Previously I discussed trends in education that are increasingly moving us towards a more standardized system of schooling and what some of the indicators are of these trends. Because I would rather discuss what is possible rather than what is wrong with the current system, I will outline some concrete suggestions how we might design schools that are innovative, and how our national policies might inspire this reform. We must move back and forth between looking at what the faults are of the current system, and proposing a vision of the future, for as Brazilian educator Paulo Freire writes,
Transformation of the world implies a dialectic between the two actions: denouncing the process of dehumanization and announcing the dream of a new society.
So with Freire's suggestion let's move forward envisioning a public system of education that places innovation rather than standardization at the center of learning.
Recently I've been reading an excellent history of American schools by David Tyack, The One Best System: A History of American Urban Education. Tyack looks at how the school systems in the United States developed from small, one-room schoolhouses to large, bureaucratic systems. He writes about the school reforms of the time:
Efficiency, rationality, continuity, precision, impartiality became watchwords of the consolidators. In short, they tried to create a more bureaucratic system.
Through today's lens Tyack's quote sounds particularly ominous, but during the 19th century there was a need for a more unified system of education. The population of cities was growing at an astounding rate. The small schools in cities, and particularly the teachers, were being overrun by ever increasing populations of students. Tyack points out that in Chicago in the 1860 a total of 123 teachers had the responsibility of educating 14,000 students! At this time in the United States there was a need for more school buildings, curriculums, books and materials, systems of record keeping, and staffing. Many students couldn't find seats in the local schools and weren't able to attend. Given the rapidly changing demographics, cities needed unified systems to educate all of the students, and so they began the creation of the school districts and systems we have in place today.
Over the last 150 years our school bureaucracies have grown, and our politicians today are pushing for even more unification and standardization of our education systems. What has changed is that we are no longer living in the 19th century. We have school buildings and the capacity to build more. We have a large teacher workforce and teacher training programs in place in every city across the country. Education corporations compete to sell textbooks to school districts and cities allocate hundreds of thousands of dollars in corporate contracts. The initial goals of creating bureaucratic systems have been met and what we have now are schools across the country that look exactly the same.
Walk into most high schools in any rural or suburban towns and cities across the United States and you will see the following: a large building built to hold over a thousand students, a range of sports programs and teams (and playing fields and gyms to accommodate them), a maze of hallways filled with rows of hundreds of student lockers, a cafeteria, and a massive parking lot for staff and student parking. Recently I visited a school in South Florida that had not one large building, but three large buildings designed for a campus of four thousand students.

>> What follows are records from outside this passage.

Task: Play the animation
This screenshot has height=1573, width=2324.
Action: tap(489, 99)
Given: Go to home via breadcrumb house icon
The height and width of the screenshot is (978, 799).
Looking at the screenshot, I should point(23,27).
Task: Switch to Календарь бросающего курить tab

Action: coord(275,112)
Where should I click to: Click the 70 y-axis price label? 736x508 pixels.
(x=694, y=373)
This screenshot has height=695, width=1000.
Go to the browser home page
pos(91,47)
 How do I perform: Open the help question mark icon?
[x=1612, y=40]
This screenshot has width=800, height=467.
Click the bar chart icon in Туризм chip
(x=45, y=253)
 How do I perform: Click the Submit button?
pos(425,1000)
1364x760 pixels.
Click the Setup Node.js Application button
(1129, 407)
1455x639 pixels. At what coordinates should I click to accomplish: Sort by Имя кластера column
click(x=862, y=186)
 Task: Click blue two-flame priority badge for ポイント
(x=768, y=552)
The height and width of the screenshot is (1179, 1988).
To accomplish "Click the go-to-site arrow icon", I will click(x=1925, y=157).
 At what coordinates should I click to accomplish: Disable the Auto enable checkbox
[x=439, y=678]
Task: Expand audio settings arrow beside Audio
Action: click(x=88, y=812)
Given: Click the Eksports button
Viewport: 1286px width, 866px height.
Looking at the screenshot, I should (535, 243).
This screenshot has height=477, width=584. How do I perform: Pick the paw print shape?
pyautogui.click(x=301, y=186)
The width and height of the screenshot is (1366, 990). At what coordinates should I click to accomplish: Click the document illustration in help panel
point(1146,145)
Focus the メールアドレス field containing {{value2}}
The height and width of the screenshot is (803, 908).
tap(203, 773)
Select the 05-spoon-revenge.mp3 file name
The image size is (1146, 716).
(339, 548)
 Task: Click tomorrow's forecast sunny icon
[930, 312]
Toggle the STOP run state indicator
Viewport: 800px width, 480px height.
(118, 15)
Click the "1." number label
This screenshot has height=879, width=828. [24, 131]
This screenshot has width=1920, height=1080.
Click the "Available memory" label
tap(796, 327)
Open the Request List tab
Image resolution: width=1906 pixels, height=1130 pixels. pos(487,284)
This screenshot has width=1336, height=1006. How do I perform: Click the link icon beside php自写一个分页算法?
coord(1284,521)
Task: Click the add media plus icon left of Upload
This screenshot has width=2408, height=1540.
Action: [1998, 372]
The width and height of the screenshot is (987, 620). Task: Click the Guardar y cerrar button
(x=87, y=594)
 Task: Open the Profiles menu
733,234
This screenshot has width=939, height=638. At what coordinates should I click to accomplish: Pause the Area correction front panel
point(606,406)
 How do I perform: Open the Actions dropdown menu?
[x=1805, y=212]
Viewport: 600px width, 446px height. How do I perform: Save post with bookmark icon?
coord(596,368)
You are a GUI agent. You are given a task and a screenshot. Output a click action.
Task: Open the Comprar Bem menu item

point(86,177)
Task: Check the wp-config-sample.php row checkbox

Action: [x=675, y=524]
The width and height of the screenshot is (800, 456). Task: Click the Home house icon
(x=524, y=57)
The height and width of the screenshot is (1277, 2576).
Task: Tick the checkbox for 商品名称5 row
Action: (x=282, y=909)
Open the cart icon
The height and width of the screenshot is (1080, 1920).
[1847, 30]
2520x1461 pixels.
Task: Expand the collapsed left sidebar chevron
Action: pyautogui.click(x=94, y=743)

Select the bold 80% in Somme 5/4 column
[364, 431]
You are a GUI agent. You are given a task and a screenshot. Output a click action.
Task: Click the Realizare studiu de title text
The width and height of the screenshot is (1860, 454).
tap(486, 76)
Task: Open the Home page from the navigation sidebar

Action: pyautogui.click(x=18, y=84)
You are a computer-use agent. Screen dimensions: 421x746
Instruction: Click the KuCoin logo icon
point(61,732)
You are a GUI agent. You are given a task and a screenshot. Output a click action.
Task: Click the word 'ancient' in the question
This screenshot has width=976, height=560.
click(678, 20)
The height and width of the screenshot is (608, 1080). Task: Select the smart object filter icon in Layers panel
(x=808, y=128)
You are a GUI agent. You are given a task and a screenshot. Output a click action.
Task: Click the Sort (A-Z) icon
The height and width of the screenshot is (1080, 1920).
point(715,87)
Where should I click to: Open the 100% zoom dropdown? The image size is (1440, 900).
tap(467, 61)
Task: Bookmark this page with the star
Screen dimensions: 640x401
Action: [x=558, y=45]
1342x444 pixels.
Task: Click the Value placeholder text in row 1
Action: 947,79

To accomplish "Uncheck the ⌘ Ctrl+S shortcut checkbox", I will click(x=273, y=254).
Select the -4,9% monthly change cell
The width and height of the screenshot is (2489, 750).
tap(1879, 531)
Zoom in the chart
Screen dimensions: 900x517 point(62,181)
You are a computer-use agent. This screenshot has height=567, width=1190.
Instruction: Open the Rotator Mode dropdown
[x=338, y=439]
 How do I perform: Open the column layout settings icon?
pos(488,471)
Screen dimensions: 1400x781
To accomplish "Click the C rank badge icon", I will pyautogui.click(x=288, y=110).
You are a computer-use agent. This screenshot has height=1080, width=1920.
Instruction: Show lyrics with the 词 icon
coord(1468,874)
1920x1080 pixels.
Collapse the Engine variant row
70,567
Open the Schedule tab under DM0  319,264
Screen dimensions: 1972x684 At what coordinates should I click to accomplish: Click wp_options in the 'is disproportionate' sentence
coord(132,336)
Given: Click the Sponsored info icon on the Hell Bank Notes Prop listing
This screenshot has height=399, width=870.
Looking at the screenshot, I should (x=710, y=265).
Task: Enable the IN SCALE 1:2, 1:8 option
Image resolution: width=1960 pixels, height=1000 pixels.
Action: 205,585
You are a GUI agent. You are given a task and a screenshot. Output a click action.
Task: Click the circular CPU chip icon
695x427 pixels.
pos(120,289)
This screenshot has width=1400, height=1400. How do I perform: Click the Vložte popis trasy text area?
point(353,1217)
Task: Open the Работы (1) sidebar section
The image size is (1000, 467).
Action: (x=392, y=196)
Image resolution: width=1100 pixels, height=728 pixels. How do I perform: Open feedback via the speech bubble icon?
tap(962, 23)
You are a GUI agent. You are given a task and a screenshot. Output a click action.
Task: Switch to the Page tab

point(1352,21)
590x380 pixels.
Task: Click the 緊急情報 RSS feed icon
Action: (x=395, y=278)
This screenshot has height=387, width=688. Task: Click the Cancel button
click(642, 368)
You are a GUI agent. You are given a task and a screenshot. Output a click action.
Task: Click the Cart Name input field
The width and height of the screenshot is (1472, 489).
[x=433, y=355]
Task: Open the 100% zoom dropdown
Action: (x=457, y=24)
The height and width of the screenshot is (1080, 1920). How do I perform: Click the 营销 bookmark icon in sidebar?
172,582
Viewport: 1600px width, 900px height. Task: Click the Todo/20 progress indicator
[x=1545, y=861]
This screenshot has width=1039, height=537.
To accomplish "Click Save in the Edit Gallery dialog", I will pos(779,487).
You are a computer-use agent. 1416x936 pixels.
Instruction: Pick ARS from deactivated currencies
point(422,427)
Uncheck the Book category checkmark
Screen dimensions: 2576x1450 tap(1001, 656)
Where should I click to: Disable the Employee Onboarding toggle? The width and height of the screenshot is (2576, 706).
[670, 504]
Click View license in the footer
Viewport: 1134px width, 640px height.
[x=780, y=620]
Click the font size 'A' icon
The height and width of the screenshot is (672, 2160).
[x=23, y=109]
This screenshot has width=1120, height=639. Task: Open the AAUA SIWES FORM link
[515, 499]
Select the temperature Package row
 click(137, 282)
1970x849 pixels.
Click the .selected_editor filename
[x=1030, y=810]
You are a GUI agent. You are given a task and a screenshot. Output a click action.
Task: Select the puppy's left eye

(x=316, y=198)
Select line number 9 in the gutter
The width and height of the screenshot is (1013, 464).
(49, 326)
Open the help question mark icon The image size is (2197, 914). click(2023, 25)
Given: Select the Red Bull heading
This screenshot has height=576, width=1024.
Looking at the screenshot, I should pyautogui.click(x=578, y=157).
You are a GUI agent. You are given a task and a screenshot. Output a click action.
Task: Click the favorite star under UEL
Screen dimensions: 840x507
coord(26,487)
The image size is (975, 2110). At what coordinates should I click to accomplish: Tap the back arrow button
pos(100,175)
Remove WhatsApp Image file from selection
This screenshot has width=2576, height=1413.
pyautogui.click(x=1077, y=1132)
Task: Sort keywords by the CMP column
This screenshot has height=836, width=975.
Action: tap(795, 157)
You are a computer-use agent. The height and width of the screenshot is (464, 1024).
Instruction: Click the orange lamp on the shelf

What you will also find in every one of these high schools are curriculums and courses that look exactly the same. There is the 9th grade English class that reads Great Expectations, Romeo and Juliet, and House on Mango Street and the Algebra class with a textbook of endless problem sets (with answers in the back!) There is the biology class that will diagram the cell and talk about the process of photosynthesis. There is the foreign language department that will continue to teach the to be verb and the music department that will generally be made up of the marching band teacher and the choral music teacher (except for urban schools; these last two departments have usually been cut). The predictability and homogeneity of schools across the United States demonstrates exactly how successful the move towards a "one best system" has been. Yet as Thomas Freidman points out in his article, The New Untouchables, we are now moving into a world that is very different than the one one hundred years ago. We need students who are able to work with and collaborate other people in a variety of industries: doctors, architects, carpenters, plumbers, teachers, entrepreneurs. Student also need to be able to think in innovative ways, solve complex problems, and creatively and critically navigate the barrage of information available.
It is now time to move from the homogeneous schools to ones that are centers of innovation. Rather than building schools that look the same, we need schools that are unique. The first step in this is creating schools with a vision. Educator Bil Johnson points out that most of the schools we have today have the exact same "mission statement" on a banner in the front entrance that reads something like, "NAME OF SCHOOL seeks to develop critical thinkers and responsible citizens. Our students will leave with the skills necessary to compete in college and in the world." What we need today is much more choice and diversity in public education in the United States. Some of the most extraordinary schools I have visited are schools with an arts focus (a great example is the Boston Arts Academy) and I don't think it's having a focus on the arts that makes them special places. It's because they actually have a vision that students, teachers, parents, and school leaders can be passionate about. There are many charter schools and innovative pilot schools with different foci. Some focus on marine biology, others on technology, and others on the humanities. Some are known for a traditional approach to education--students in uniforms and an emphasis on discipline and order--others value a constructivist, progressive model of education--interdisciplinary classrooms and project-based learning. We are a diverse nation filled with citizens from different cultural and religious backgrounds. We need schools that reflect our diverse citizenry by offering a multitude of learning experiences. Such schools with unique visions will pave the way for the kinds of innovative, creative, and global thinking that will be required in the future.